Records for this exercise: Begin
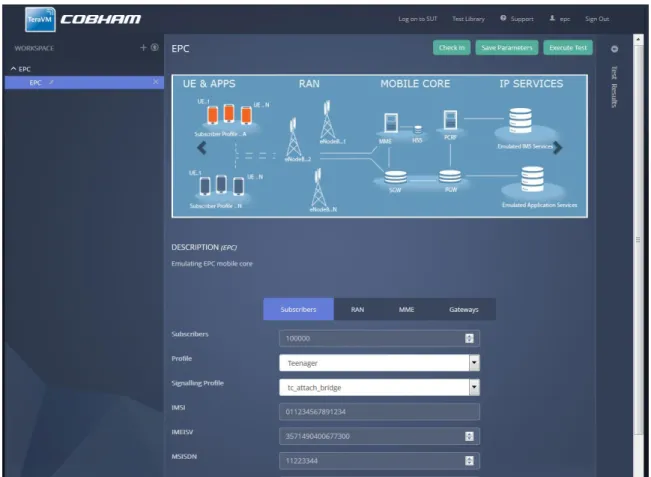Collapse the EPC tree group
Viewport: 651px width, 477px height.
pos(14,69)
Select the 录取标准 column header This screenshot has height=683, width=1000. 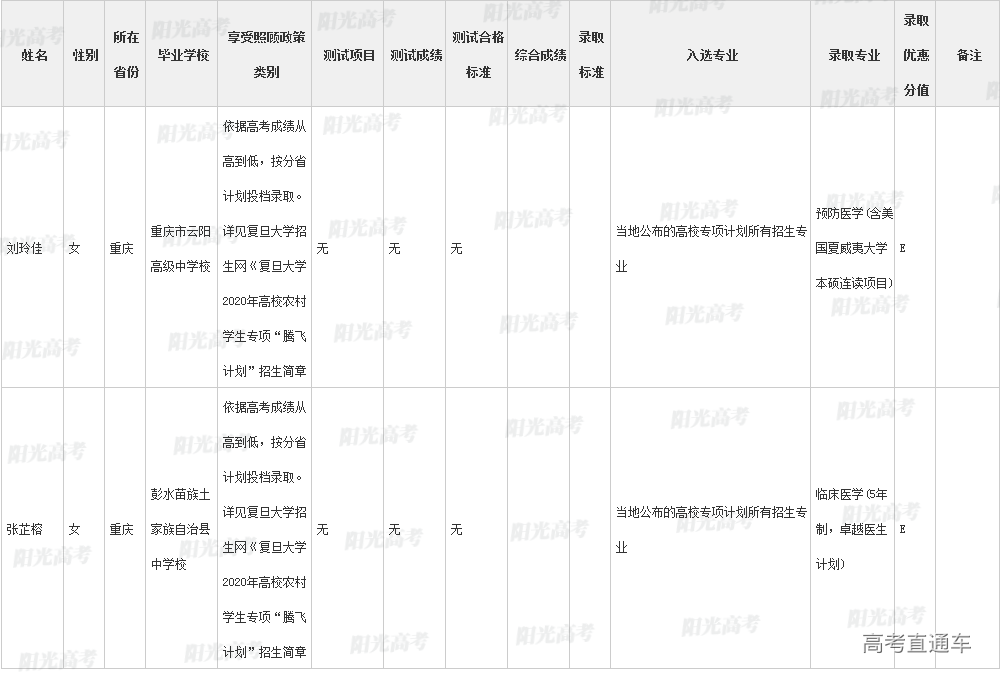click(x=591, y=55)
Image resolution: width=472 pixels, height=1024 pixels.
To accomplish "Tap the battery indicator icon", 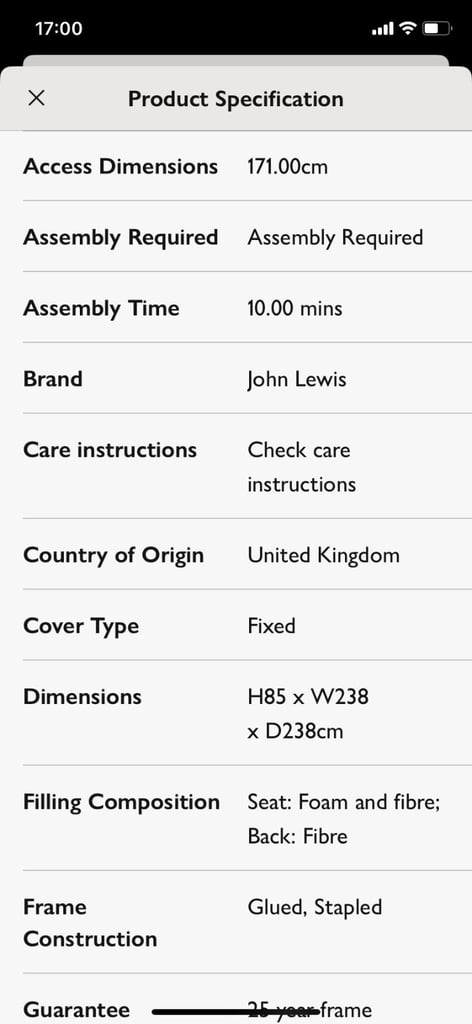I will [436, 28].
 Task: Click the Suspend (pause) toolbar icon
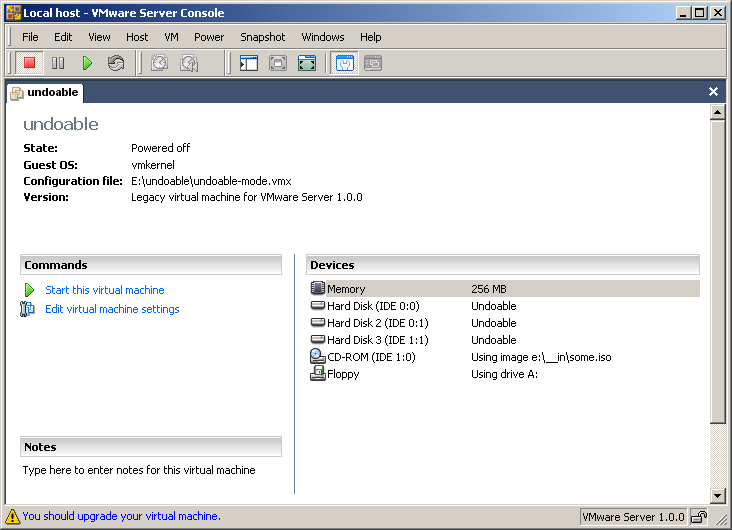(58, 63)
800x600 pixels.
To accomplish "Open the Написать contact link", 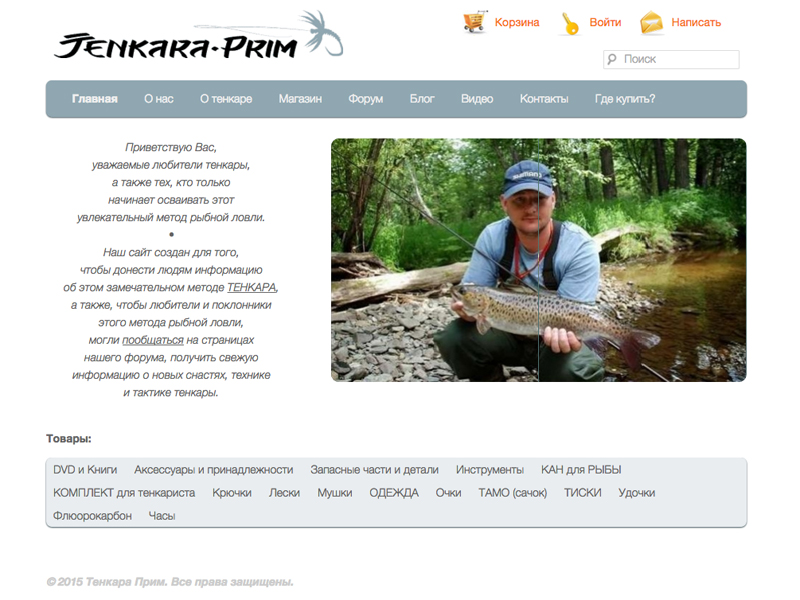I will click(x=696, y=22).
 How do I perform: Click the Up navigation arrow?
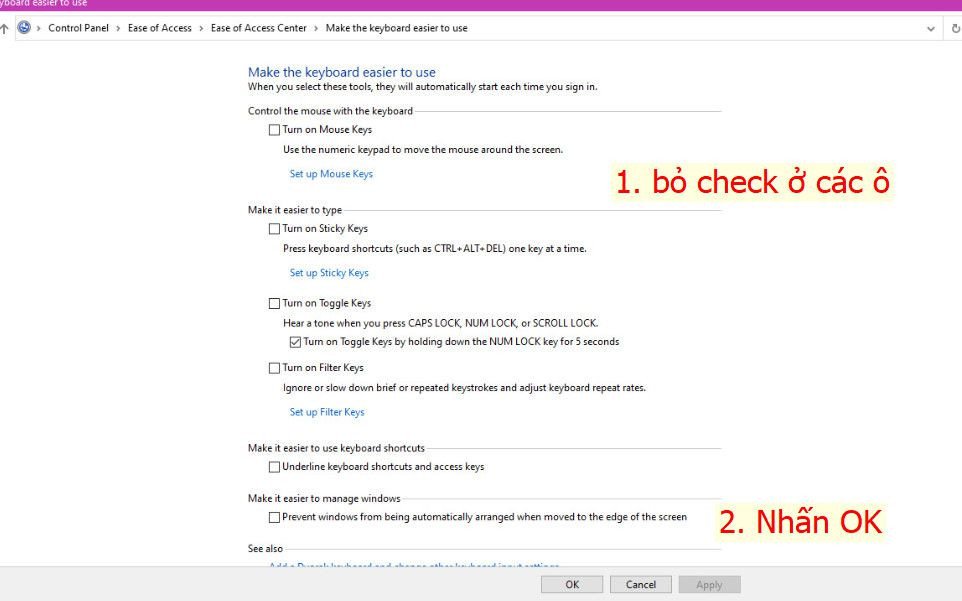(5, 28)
Records for this exercise: End
Records for this exercise: Begin
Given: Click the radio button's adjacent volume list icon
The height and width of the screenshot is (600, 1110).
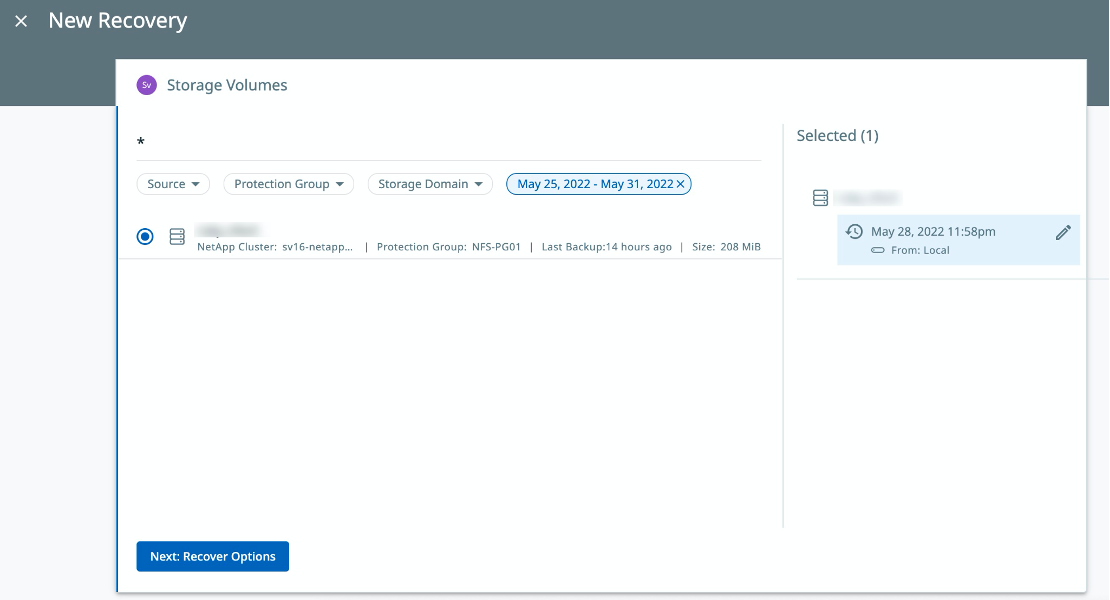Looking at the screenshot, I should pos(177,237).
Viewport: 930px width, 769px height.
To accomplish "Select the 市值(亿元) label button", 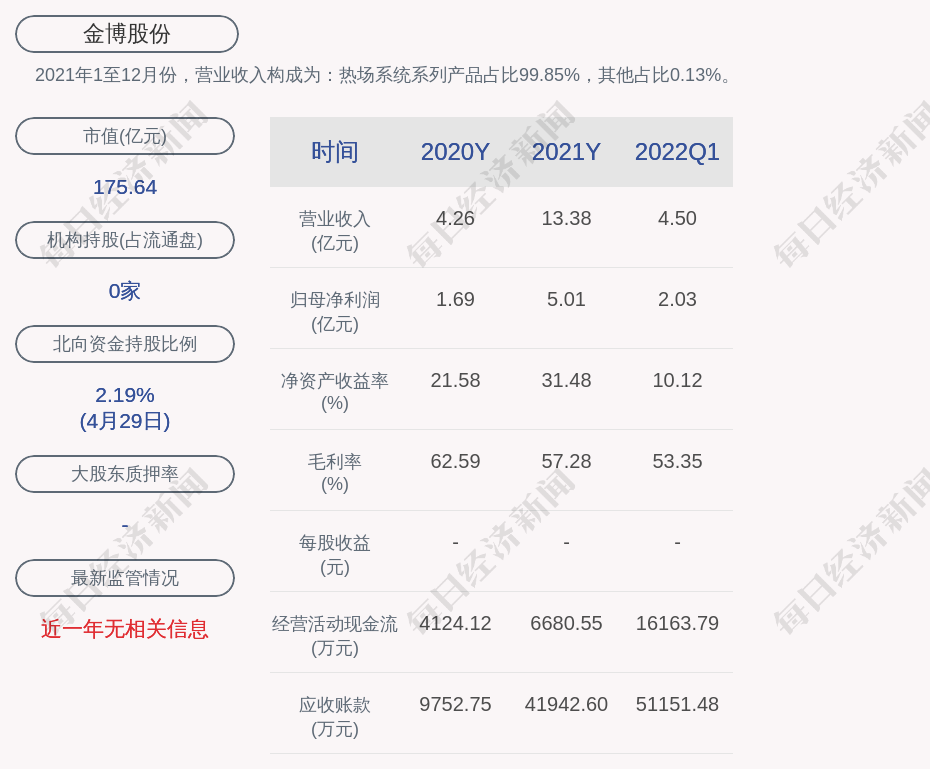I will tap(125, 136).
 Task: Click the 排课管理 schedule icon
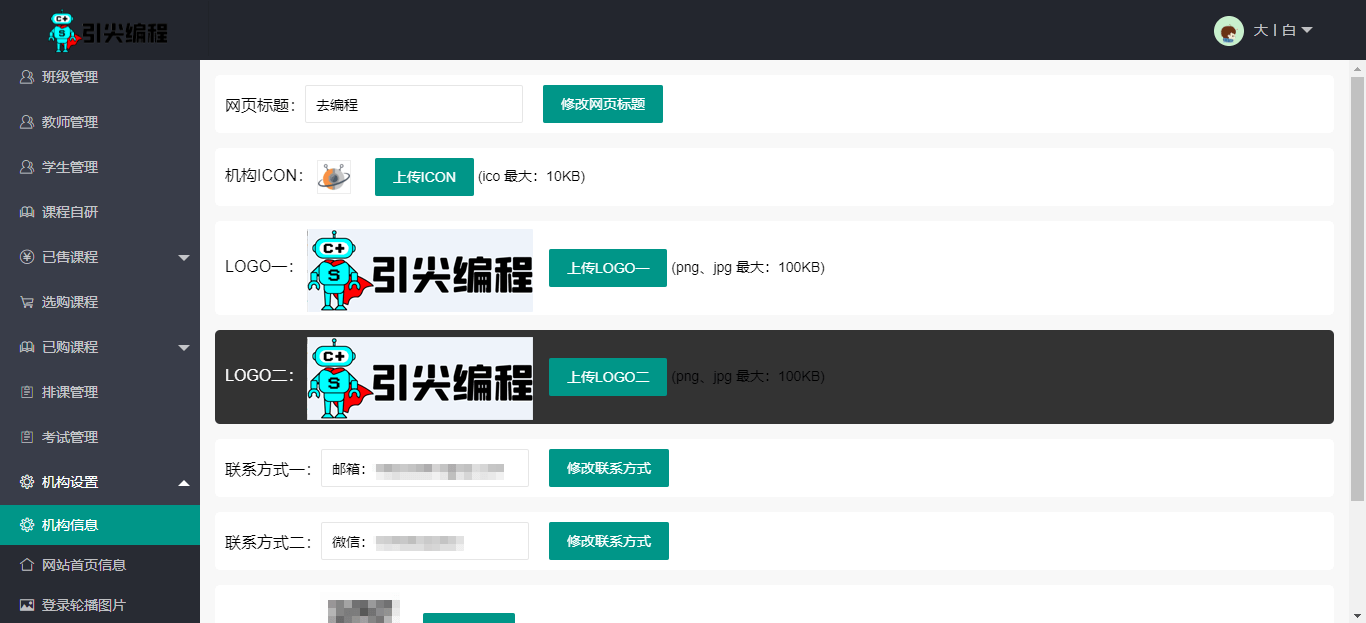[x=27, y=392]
Records for this exercise: End
Records for this exercise: Begin
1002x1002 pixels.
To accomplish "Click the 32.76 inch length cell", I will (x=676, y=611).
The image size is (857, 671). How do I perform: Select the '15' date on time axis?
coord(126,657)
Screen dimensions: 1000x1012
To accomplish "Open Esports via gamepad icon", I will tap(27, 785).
Records for this exercise: End
## Exercise goal
Look through the entries and give the number of lines containing the word "pixels". Add nothing else.

## Problem solution
3